- _Information shown_

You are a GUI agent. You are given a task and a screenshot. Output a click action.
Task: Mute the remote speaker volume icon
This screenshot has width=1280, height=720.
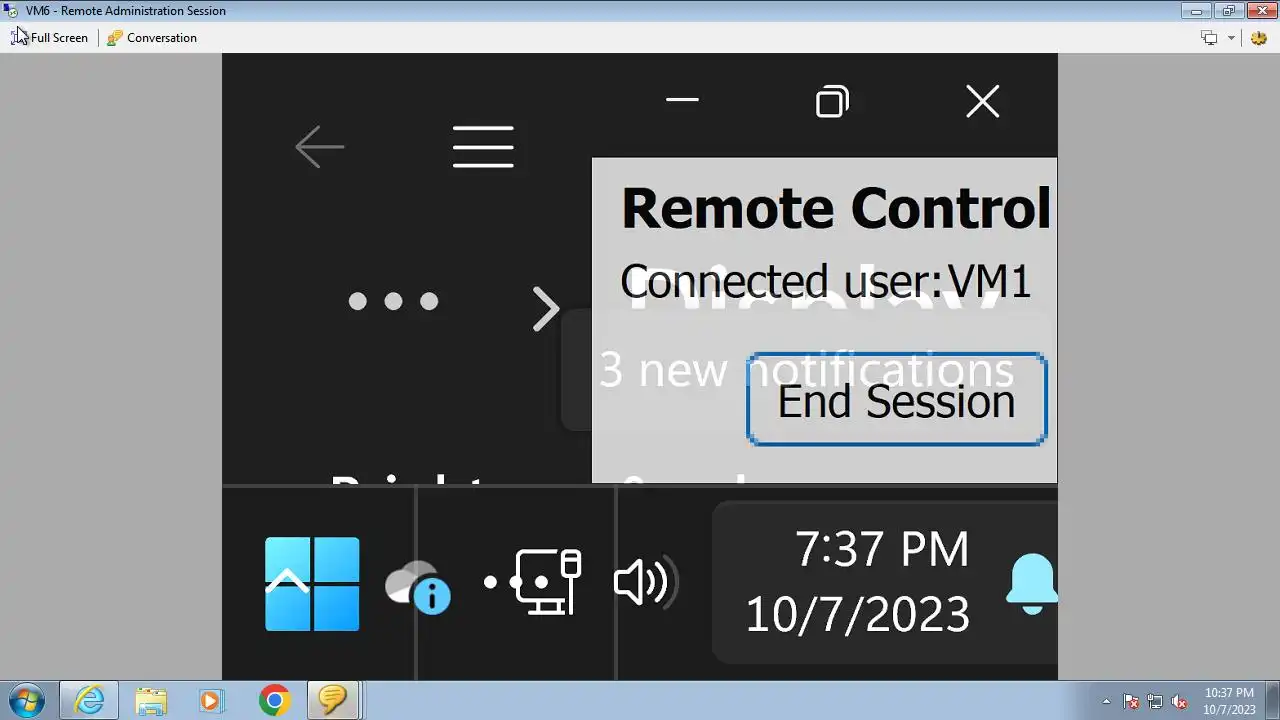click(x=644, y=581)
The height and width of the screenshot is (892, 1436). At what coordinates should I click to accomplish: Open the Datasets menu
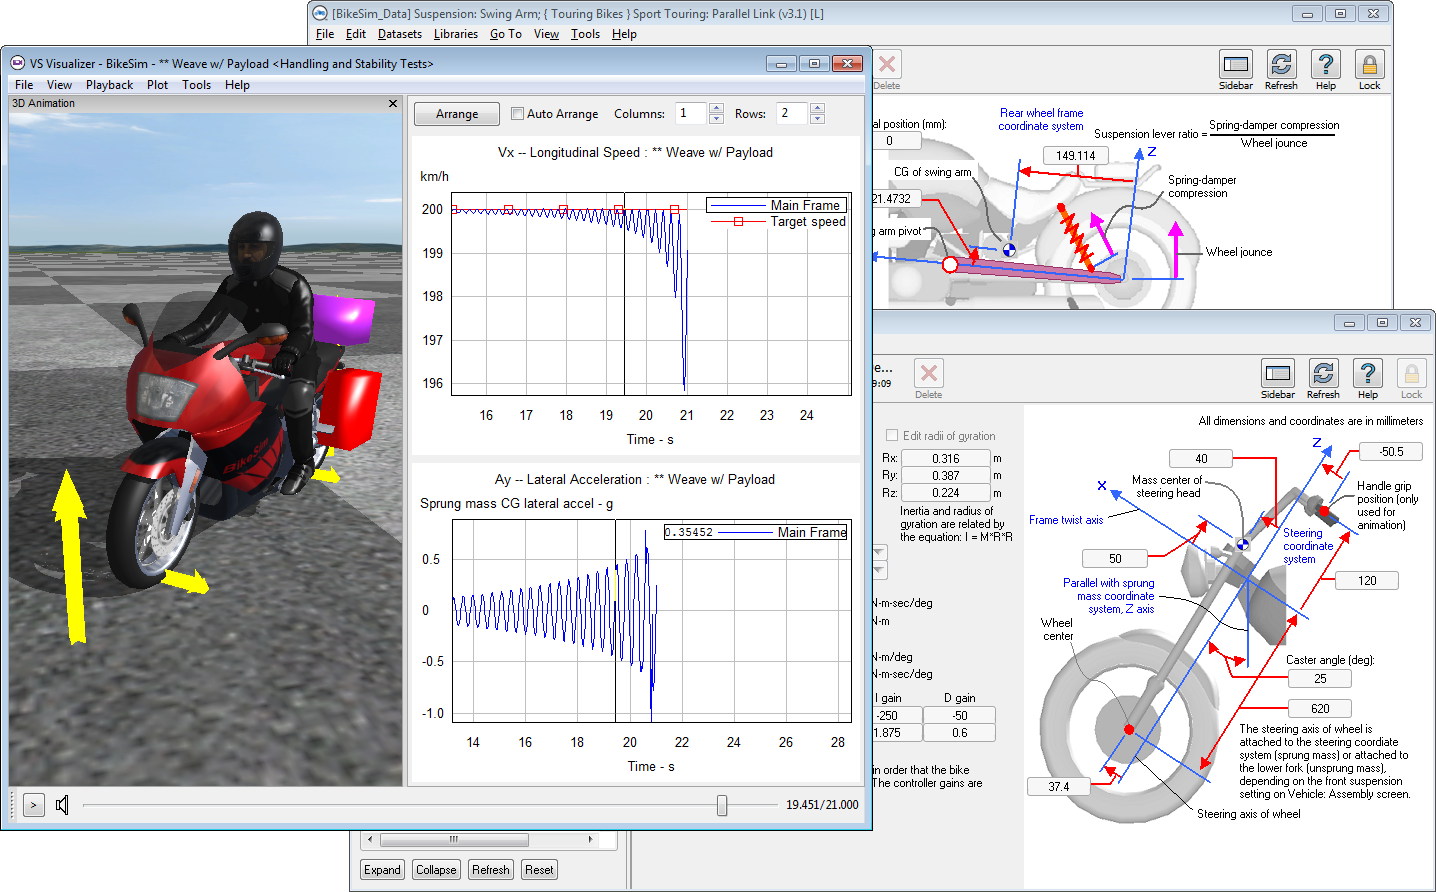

- _Aim_
Switch every "screenshot" in the rows above to "screen capture" and keep everything else the same. Omit the pictures from your version.

- _Answer to the problem_
You are a GUI agent. You are given a task and a screen capture. Output a click action.
Task: Mute the remote speaker volume icon
This screen capture has width=1280, height=720.
click(x=644, y=581)
The height and width of the screen capture is (892, 1436). At what coordinates should I click to accomplish: Open the Datasets menu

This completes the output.